A malicious Home Depot advertising campaign is redirect Google search visitors to tech support scams.

Malicious Google search ads are nothing new, with campaigns for Amazon Prime, PayPal, and eBay seen in the past. As these ads look like legitimate campaigns for the company, including showing their standard URL when you hover over them, it is common for people to be tricked into clicking on them.

Yesterday, BleepingComputer was notified by someone who fell for a malicious Home Depot advertisement currently displayed in the top spot of a Google search.

As a test, BleepingComputer searched for ‘home depot’ and was shown the malicious advertisement on our first try. Even worse, the ad is the top spot in the research result, making it more likely to be clicked.

As you can see below, the ad clearly states it’s for www.homedepot.com, and hovering over it shows the site’s legitimate destination URL.

Home Depot ad in Google Search
Home Depot ad in Google Search

However, when visitors click on the ad, they will be redirected through various ad services until eventually they are redirected to a tech support scam.

Redirects from Google ad to tech support scam
Redirects from Google ad search to tech support scam

Ultimately, the visitor will land at a page showing an incredibly annoying “Windows Defender – Security Warning’ tech support scam.
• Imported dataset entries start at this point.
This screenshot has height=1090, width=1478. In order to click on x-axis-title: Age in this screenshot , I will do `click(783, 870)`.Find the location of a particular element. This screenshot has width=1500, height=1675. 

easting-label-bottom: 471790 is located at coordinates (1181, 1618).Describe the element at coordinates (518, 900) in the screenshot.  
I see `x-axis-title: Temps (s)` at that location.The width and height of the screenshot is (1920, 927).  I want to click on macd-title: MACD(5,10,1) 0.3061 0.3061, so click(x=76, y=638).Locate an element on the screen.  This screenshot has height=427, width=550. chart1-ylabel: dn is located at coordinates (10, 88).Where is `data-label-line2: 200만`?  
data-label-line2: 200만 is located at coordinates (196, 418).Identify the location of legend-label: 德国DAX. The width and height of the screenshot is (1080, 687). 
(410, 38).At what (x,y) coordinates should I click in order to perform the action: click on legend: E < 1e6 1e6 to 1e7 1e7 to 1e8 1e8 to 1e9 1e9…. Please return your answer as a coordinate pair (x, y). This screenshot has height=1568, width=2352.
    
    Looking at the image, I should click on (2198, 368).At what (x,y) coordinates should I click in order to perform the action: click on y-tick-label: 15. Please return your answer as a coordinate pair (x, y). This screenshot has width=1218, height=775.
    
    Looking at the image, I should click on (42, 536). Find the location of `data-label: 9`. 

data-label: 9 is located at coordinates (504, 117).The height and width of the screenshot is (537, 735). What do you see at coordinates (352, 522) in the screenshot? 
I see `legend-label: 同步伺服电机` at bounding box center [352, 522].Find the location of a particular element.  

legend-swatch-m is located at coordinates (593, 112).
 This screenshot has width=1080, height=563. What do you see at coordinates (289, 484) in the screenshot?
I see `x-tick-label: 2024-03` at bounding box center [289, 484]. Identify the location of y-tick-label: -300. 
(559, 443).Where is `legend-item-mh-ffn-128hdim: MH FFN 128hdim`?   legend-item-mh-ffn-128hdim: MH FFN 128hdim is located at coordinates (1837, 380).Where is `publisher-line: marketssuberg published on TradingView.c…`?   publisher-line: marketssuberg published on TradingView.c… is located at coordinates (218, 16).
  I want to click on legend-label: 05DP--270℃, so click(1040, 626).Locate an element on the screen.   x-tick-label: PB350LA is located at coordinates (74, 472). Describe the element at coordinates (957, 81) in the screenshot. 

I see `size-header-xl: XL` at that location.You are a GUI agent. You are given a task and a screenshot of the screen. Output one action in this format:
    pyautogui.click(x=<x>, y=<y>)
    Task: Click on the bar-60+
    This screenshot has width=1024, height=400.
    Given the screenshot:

This scam will repeatedly open the Print dialog box, as shown below, which prevents the visitor from easily closing the page.

Tech support scam shown by clicking on the Home Depot ad
Tech support scam shown by clicking on the Home Depot ad

To make it more difficult for security professionals to diagnose these ads, it appears that they only redirect to the scam once every 24 hours to the same IP address. Once a tech support scam is shown by clicking on the ad, subsequent clicks bring visitors to the legitimate site.

Unfortunately, many people, especially older people, who are not comfortable with computers, fall for these scams and call the number thinking it is a legitimate alert.

In some cases, the caller is tricked into allowing remote access to their computer where the scammers install programs like Lock My PC. The scammers then state that the caller must purchase a support package to unlock Windows.